Dinner-parties, though not the regular every day amusements of life in Vienna, are not uncommon. There is much similarity in the style of dinners throughout Germany, and it has some points of peculiar excellence. The table is generally round or oval; so that each guest has means of intercourse with the whole party, even when it is large. It is covered for the greater part with a tasteful display of sweets or fruits; two places only being left near the middle for the substantial dishes. Each person is provided with a black bottle of light wine, and every cover, even at a table d’hote, is furnished with a napkin and silver forks. The first dishes which occupy the vacant spaces are always soups; they are quickly removed to the side-tables and distributed by the servants. In the mean time, the next dish is placed upon the table, taken off, carved, and carried round to the guests in precisely the same manner; and so on till every thing has been served. The plates are carefully changed, but the knives and forks very generally remain throughout the greater part of the dinner, or, at best, are only wiped and returned. The dishes are so numerous and the variety so great, that, as every body eats a little of every thing, they seldom take twice of the same.

The succession of luxuries is not exactly as with us. An Englishman is somewhat surprised to see a joint of meat followed by a fish, or a savoury dish usurp the place of one that was sweet. To conclude the ceremony, each servant takes one of the sweetmeat ornaments off the table, and carries it, as he has done with the other dishes, to all the guests.

During all this time the conversation is general and lively, and beyond a doubt much more interesting than that which is heard on similar occasions and in similar society in England, where its current is perpetually interrupted by the attention which every one is bound to pay to the wants and wishes of persons at the most distant part of the table. While the sweetmeats are served, a few glasses of some superior kinds of wine, which have likewise been distributed at intervals during the dinner, are carried round; and then the company, both ladies and gentlemen, rise at the same time by a kind of mutual consent, which, as the rooms are seldom carpeted, occasions no inconsiderable noise. To this succeeds a general bowing and compliment from every one to each of the company individually, each hoping that the other has eaten a good dinner. This peculiar phrase is precisely the counterpart of another always employed on the parting of friends about mid-day, each expressing a sincere hope that the other will eat a hearty dinner. This is the most usual form of civility in Vienna.

The party then adjourns to another apartment, where coffee is served and where it is frequently joined by other visitors, chiefly men, who come without particular invitation, to pay their respects or to converse on business, in the manner of a morning call, and who prolong their stay as the movements of the first party indicate: for an invitation to dinner by no means necessarily implies that you are to spend the evening or any part of it at the house or that the family has no other engagement as soon as dinner is concluded and the guests have taken their coffee and liquors.
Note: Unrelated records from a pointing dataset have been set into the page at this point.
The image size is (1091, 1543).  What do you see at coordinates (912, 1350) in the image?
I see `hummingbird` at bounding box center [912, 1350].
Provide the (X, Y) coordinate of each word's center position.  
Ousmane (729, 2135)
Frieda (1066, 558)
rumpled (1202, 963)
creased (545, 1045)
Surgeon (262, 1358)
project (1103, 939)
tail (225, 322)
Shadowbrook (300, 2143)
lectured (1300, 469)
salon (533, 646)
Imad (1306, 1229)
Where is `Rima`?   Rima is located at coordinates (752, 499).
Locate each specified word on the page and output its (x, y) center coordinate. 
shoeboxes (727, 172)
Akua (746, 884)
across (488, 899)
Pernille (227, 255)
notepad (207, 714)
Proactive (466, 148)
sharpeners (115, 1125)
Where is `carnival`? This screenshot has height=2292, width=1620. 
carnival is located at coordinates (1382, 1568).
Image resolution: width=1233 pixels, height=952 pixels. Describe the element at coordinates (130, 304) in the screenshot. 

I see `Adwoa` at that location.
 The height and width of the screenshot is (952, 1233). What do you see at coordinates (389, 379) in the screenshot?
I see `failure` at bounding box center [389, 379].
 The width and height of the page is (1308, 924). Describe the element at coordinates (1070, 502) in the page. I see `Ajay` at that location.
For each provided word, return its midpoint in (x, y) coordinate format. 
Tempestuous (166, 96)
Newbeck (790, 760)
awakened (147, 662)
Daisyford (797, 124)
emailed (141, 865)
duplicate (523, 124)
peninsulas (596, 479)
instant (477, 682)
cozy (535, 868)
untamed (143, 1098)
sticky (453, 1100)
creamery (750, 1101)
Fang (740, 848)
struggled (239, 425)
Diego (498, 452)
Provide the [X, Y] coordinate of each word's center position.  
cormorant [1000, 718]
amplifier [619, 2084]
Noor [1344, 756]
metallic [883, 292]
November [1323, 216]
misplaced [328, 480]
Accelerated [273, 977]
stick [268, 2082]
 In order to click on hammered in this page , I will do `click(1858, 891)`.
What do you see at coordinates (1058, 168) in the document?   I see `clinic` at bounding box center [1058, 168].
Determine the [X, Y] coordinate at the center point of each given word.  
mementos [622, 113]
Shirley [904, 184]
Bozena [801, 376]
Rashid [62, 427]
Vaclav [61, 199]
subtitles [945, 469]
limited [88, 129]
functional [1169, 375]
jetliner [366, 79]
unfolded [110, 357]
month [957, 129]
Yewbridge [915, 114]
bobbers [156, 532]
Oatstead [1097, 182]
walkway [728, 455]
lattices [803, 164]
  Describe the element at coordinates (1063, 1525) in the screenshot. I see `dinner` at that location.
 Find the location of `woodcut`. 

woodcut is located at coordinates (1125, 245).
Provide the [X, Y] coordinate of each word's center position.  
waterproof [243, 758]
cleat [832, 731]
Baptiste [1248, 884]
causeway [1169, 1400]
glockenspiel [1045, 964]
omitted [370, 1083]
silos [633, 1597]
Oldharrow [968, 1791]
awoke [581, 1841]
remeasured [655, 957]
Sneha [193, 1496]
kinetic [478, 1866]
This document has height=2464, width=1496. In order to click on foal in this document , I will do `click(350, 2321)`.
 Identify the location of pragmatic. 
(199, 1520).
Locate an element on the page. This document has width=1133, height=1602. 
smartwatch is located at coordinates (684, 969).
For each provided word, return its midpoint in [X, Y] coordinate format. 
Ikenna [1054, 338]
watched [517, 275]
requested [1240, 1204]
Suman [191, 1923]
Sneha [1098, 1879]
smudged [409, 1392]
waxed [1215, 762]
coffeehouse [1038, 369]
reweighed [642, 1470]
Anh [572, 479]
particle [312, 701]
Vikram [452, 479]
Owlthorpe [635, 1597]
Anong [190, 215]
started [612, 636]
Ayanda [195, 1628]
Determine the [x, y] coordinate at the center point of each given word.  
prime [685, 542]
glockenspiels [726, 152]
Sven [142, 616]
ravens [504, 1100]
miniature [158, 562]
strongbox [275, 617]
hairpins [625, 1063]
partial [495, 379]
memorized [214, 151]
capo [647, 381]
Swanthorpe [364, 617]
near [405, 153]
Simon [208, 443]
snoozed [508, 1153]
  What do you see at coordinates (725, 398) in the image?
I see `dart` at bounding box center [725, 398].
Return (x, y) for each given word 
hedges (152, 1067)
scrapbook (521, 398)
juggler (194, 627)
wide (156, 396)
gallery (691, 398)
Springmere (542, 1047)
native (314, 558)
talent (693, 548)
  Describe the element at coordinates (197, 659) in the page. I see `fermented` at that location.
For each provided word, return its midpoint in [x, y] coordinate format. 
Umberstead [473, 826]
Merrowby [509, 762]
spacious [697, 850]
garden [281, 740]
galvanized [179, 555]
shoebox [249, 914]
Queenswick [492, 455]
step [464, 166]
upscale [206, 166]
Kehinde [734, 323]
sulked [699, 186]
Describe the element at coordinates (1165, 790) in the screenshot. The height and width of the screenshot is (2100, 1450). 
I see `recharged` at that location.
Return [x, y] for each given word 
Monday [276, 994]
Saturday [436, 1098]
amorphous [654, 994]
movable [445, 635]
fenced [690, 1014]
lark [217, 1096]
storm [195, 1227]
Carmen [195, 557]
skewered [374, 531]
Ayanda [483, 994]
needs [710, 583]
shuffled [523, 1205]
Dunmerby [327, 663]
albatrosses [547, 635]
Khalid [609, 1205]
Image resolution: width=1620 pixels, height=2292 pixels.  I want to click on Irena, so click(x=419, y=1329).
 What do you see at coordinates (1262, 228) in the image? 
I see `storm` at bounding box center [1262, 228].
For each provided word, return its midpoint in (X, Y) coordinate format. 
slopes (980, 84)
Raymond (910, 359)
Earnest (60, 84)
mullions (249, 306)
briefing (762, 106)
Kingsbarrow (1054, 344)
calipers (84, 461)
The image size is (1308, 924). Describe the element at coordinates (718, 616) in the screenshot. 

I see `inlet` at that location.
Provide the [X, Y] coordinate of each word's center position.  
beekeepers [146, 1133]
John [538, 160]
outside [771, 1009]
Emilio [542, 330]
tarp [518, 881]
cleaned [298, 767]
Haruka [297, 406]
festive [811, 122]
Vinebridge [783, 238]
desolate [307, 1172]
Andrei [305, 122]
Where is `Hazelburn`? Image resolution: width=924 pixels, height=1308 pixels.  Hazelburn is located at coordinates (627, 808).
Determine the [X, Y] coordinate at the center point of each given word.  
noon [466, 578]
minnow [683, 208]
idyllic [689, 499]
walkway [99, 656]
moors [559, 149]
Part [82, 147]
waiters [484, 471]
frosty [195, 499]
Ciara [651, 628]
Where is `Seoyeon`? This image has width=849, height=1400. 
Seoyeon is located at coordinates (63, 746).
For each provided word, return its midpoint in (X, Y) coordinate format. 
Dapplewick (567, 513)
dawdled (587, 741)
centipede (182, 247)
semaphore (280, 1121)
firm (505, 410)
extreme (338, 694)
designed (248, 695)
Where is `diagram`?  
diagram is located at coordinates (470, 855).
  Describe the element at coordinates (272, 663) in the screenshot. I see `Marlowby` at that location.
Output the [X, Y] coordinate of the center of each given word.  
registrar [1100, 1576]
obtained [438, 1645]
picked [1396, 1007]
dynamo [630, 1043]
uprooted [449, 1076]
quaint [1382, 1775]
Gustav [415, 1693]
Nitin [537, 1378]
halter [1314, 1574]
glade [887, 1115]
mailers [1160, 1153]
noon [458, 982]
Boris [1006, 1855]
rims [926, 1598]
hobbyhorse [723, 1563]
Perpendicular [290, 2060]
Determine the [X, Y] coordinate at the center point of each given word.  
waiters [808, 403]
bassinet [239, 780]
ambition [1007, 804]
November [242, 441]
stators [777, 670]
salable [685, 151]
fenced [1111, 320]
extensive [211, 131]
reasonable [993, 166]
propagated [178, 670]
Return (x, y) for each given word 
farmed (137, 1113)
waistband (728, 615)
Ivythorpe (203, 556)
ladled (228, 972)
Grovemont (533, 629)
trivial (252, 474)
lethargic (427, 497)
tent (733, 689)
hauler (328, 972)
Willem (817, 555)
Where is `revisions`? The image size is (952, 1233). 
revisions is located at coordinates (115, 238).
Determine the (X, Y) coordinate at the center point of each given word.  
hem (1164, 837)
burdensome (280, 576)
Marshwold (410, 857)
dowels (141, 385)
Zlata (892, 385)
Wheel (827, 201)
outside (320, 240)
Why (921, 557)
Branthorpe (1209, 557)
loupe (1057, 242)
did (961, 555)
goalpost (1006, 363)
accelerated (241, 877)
As the dinner is early, being always between twelve and five, the remainder of the evening is employed in various pursuits. A drive in the Prater or to some place of public resort, a visit to the theatre, or a succession of the calls just described, employ the evening; or, if the dinner has been very early, the party resumes the occupations and business of the day.

The time and duration of the performances at the theatres are very convenient. They begin about six and conclude a little after nine. The greatest decorum prevails during the representation, the police-military, that is police-officers, in a particular kind of livery and wearing swords, being stationed in all the avenues. Thus a person going with a wish to hear the play is not disappointed by those brawls which scarcely ever fail to interrupt the performance in our English theatres; nor is there any part of the house to which a party of the most delicate females might not resort with the greatest propriety.

The theatrical performances are continued throughout the whole year, with the exception of the days prohibited by the Catholic calendar, on many of which, however, concerts, public rehearsals, and a species of exhibition called a Tableau are permitted. The latter amusement, being scarcely known in this country, requires some notice.

The object of these exhibitions is, to represent by groups of living figures the compositions of celebrated sculptors or painters. With this view that part of the apartment or theatre, beyond which the Tableau is to be placed, is darkened, and on raising a curtain, the figures are discovered dressed in the costume which the painter has given them, and firmly fixed in the attitude prescribed by his pencil. The light is skilfully introduced and other objects arranged so as to give as nearly as possible the effect of the original painting. After some time the curtain drops to give the performers time to rest, and to relieve themselves from the painful attitudes which they are frequently obliged to preserve; and the curtain again drawn up discovers them still in their characteristic postures. When the spectators are supposed to be satisfied with one picture another is introduced, and thus several are exhibited in succession. This generally forms only part of the evening’s amusement, and is either accompanied by a theatrical performance, or if in private by dancing or music.